Ehm. $500 for an LCD driver board is quite expensive.
I understand that this is a small volume production, but that doesn’t change the fact.

Very low latency.
Worth it imho.

I actually wonder how much latency do eBay LCD drivers have.

Well, it’s an engineering product. You aren’t just paying for an LCD driver board, that guy engineered everything other than the panel/backlight itself from the ground up, and in terms of many factors it is cutting edge. It’s (at release time) the first 4K120Hz on the market, beating out corporations who when they finally arrived at such technical specs, charged upwards of $2K (for an obviously more consumer-ready and polished product). It has the lowest latency in the world, bar-none, and yeah most people don’t care about that, and it’s a super niche product, but that doesn’t take away from its value. Panels themselves aren’t as important as the electronics that drive them, and manufacturers are purposefully gimping the electronics (or cutting as many corners as possible) because consumers do not demand progress.
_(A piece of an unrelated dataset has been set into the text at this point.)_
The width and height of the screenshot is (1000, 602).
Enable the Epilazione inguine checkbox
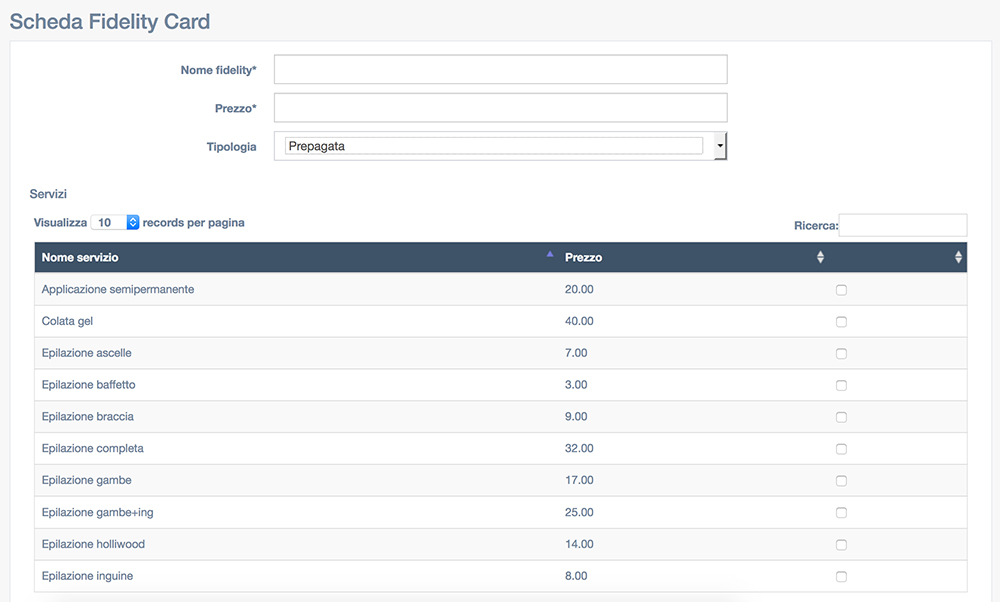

I mean if you recognize that he could just take a cushy 6 figure+ job at any monitor manufacture and help them pump out tiny iterations while they fleece consumers for decades (if you judged the consumer panel industry the same way you did gfx industry you’d be furious), then the project existing itself is great. The price (after part cost) is essentially just R&D + labour.

People should demand more in this tech segment, and it shouldn’t be as closed-source and limited as it is. I would (and did) support something like ZisWorks solely for that reason, for progressing a segment of technology towards a more consumer-friendly ecosystem.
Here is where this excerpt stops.